As kids growing up, we always, in our orchard, had pear trees and apple trees and apricot trees and cherry trees. We had fresh vegetables, grapevines; we canned a lot of fruits. Imagine my amazement when I later got on the Education Committee and I was going around, visiting different schools, finding out the kids in the fifth grade had never had a fresh pear, didn’t even know what it was. They thought it came in a can with heavy syrup. Well, that’s what led me, in the 2001 farm bill, to put in this program to give kids free fresh fruits and vegetables. If you put a fruit in a vending machine and the kids have to put money in it, they’re not going to pay for it. But if you give them a fresh piece of fruit in the morning and they eat it, then they don’t get the “growlies” around 10 o’clock in the morning.
In a 2010 report, the military announced that over 9 million potential military recruits are considered physically unfit to serve due to overweight and obese conditions. And between ’95 and 2008 there was a 70 percent increase in military recruits who failed their physical exam because they were overweight.
Now, lest you think that this has a cost that’s intangible, it has a real cost. It’s about $50,000 to train each new recruit. And when you lose, as we did, 1,200 first-term enlistees every year, that adds up to some real money, $60 million. This is a national security issue.

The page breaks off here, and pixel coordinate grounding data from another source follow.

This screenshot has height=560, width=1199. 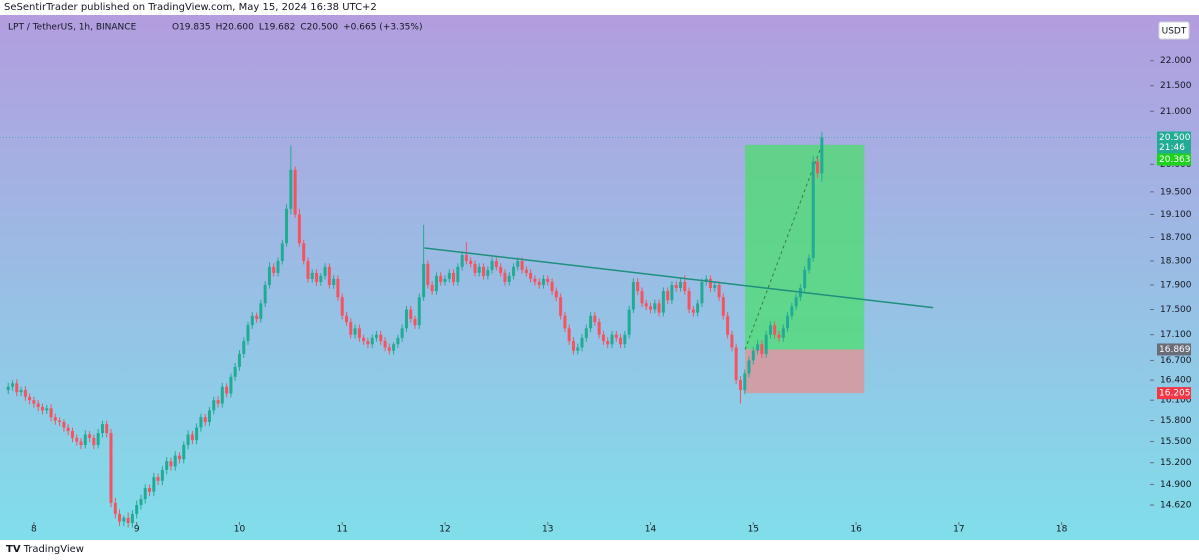 What do you see at coordinates (240, 530) in the screenshot?
I see `x-tick-label: 10` at bounding box center [240, 530].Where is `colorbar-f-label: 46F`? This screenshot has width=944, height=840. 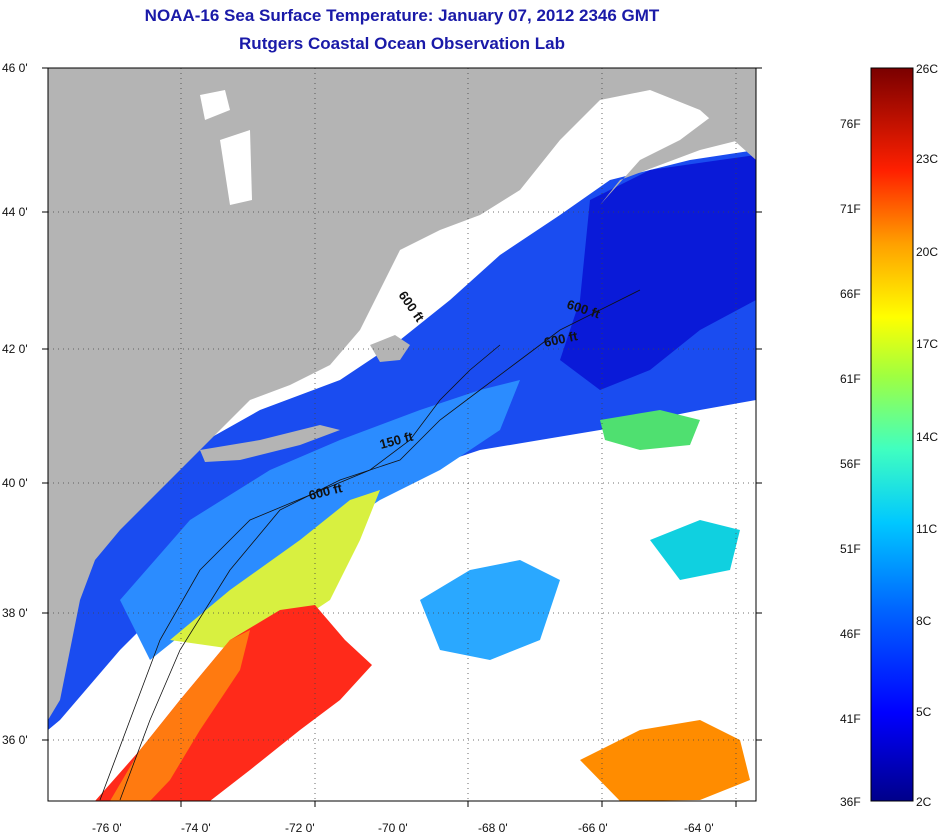 colorbar-f-label: 46F is located at coordinates (850, 634).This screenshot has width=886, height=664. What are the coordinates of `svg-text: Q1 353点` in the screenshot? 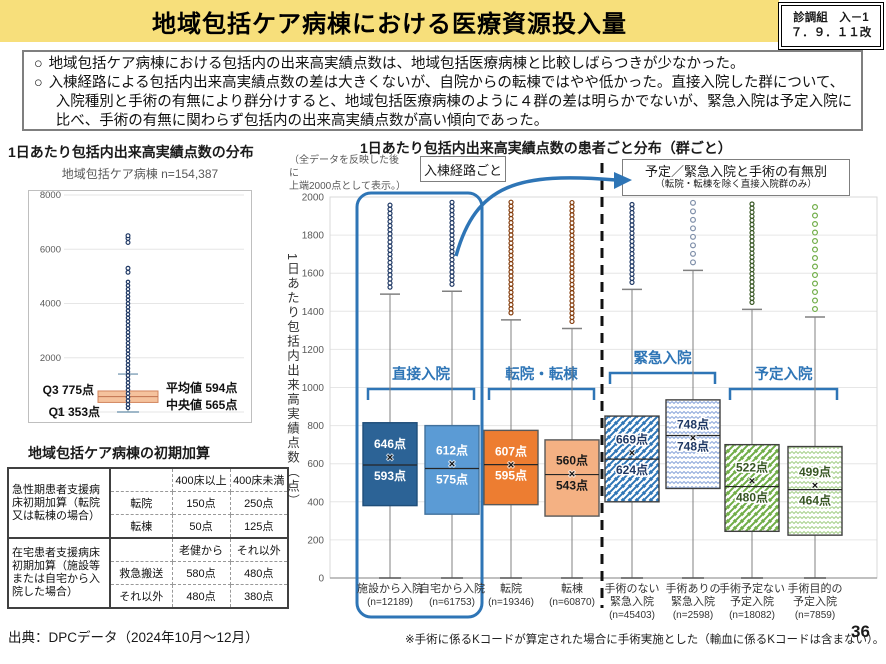 It's located at (74, 412).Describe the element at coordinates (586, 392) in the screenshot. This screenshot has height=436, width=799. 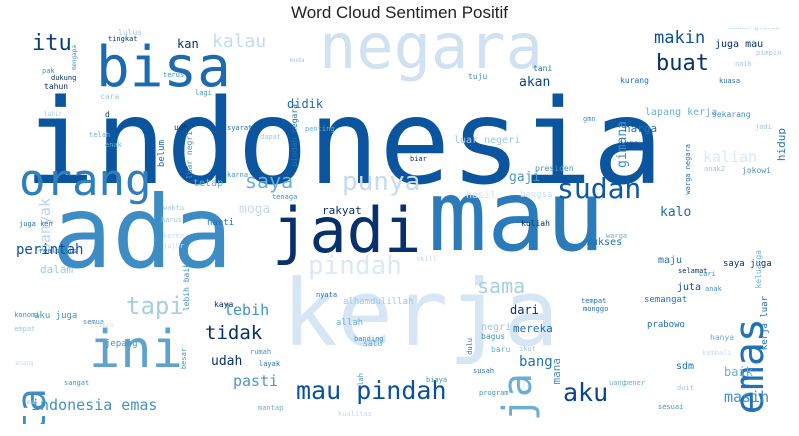
I see `word-aku: aku` at that location.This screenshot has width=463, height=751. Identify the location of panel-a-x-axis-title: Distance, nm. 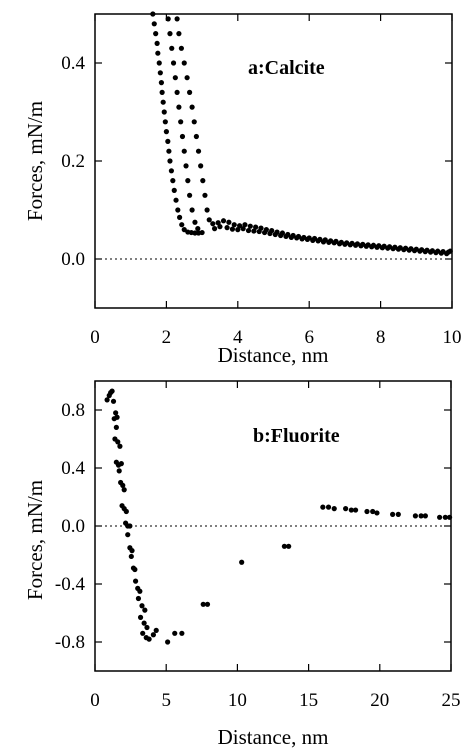
(274, 355).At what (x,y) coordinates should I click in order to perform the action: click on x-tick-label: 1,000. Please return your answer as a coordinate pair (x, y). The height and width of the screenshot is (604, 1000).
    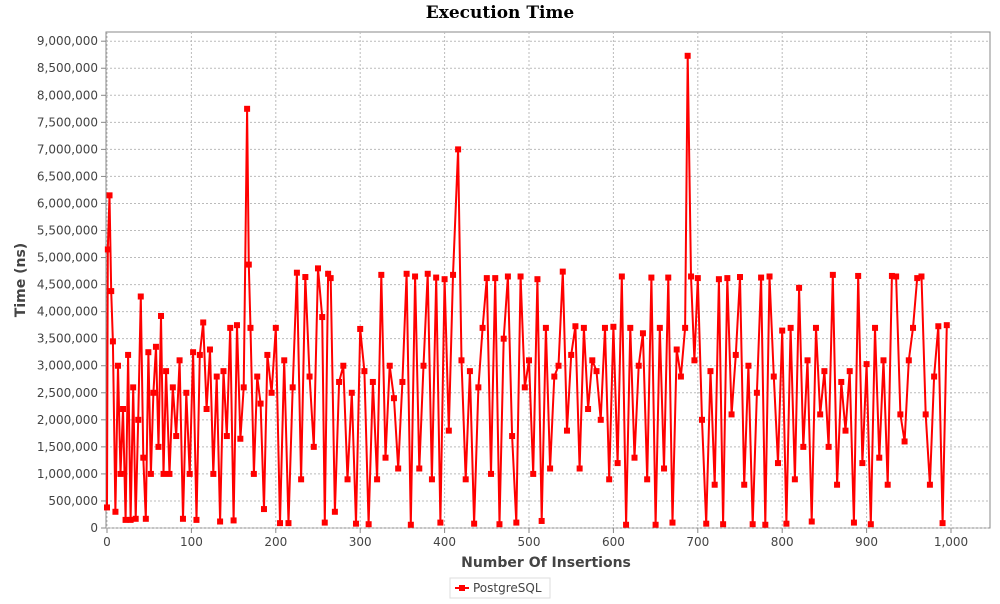
    Looking at the image, I should click on (951, 542).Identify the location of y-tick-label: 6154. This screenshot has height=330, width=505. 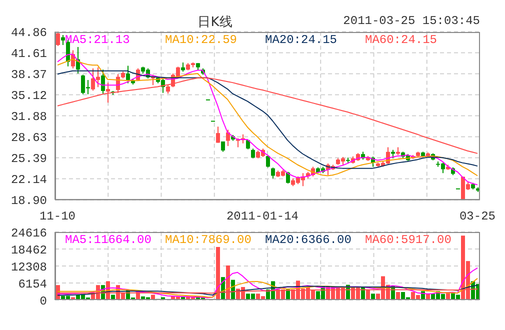
(32, 284).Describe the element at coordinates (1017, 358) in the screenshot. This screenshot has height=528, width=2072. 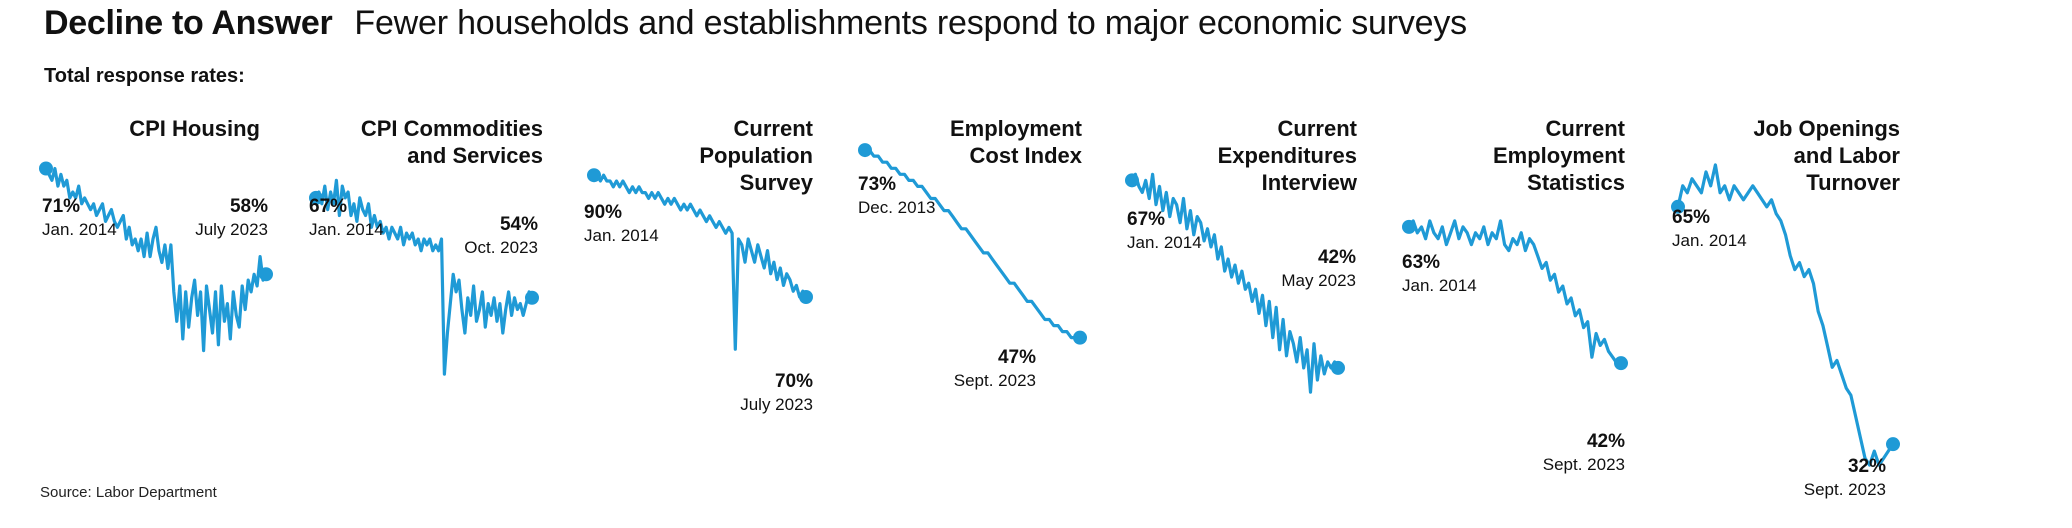
I see `end-value-label: 47%` at that location.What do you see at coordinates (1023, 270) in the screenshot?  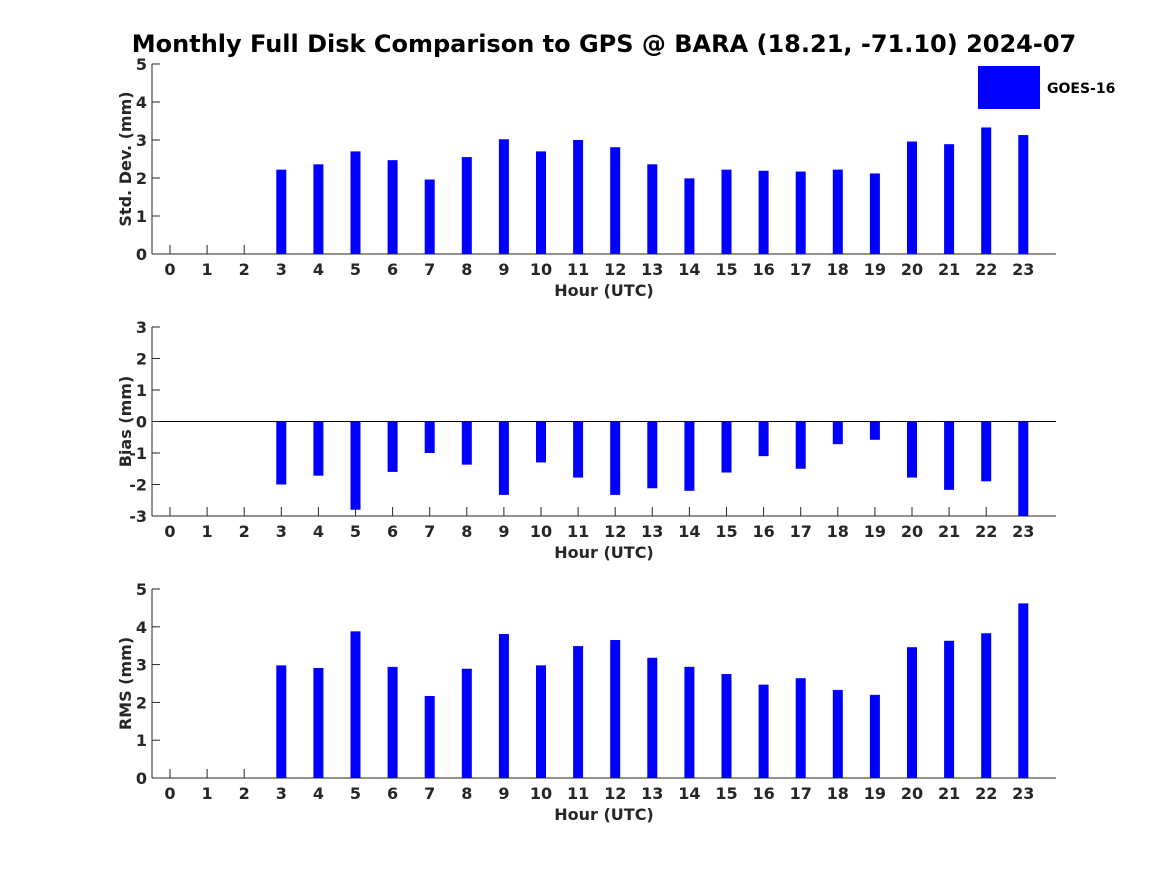 I see `x-tick-label: 23` at bounding box center [1023, 270].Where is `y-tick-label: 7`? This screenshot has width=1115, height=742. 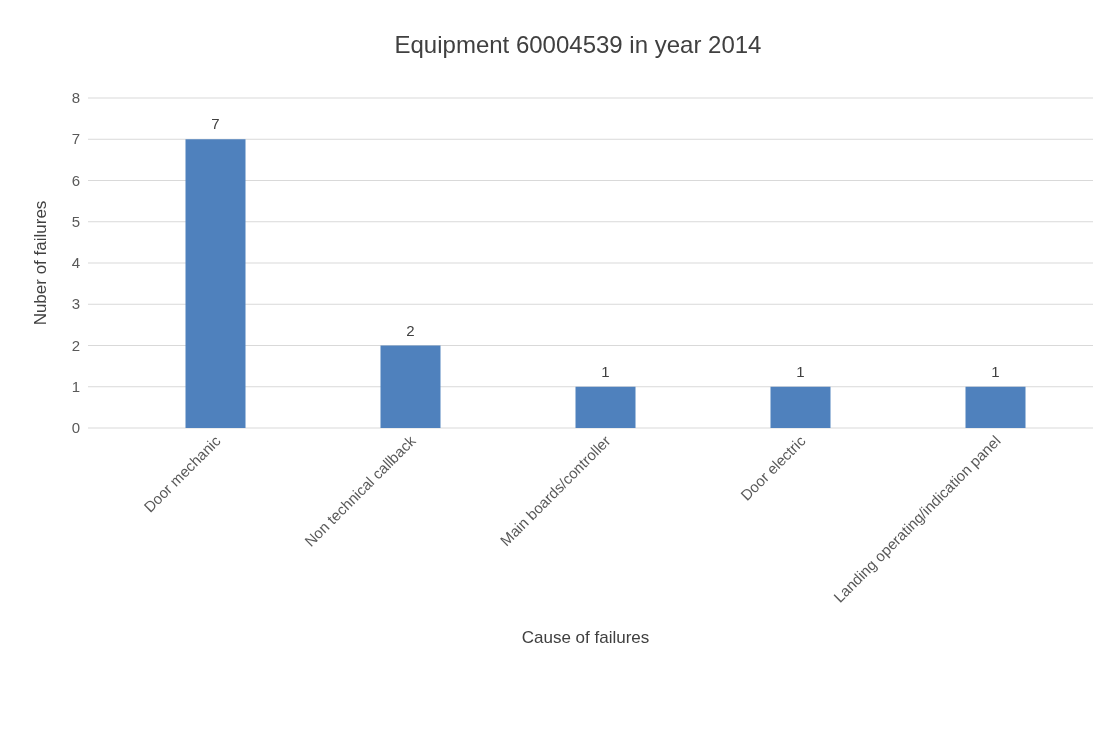 y-tick-label: 7 is located at coordinates (76, 139).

We’re not saying there are good foods and bad foods. It’s about portion size; it’s about moderation. And I think especially with my own children, if I start making foods prohibited, then they become very attractive.
I go to so many forums around the country on this issue where I hear that eating healthy is too expensive. The new dietary guidelines for Americans say that half of your plate should be fruits and vegetables, and people say, “Oh, I can’t afford that.”
Well, that’s actually not true. The Economic Research Service of USDA puts out reports on the cost of fruits and vegetables.They looked at 153 commonly consumed fresh and processed fruits and vegetables. The average price ranged from less than 20 cents to $2.
Now, if you want to have raspberries around this time of year, that’s the one that’s on the high end. But you can get pinto beans for 13 cents a cup, carrots for 25 cents a cup. Bananas, melons, oranges, watermelon — all around that 20- to-35-cents-a-cup equivalent.
I’ve spent the last four years coaching kids. Everything we’re talking about here today, the intersection of government and parenting, comes home every practice, three nights a week every fall. I watch these young boys mature and either do the right thing or do the wrong thing, watch the parents either involved or not involved, watch the kids mature with regard to manners and discipline and eating habits, or not. So, it just comes down tonot primarily government, but how we raise our kids and the commitments we make every day as individuals, as parents, to give to our kids on a daily basis.
I can tell you firsthand my sons go to a school up in Upper Northwest, and we have a garden. And we did the harvest, the most amazing thing happened, I saw a little kindergartner eating a radish. And I went up to her and I said, “You know, isn’t that radish a little spicy?” And she looked at me and she said, “Ms. Robin, I grew that radish. That is my radish, and I’m going to eat that radish.” And so, just in that moment there was a light bulb in my head just saying, “If we had more gardens in schools, if we have more opportunities for kids to get their hands dirty in the dirt, I think that they’re going to eating more fruits and vegetables because they feel some type of ownership.” And that’s not a mandate. That is just an opportunity.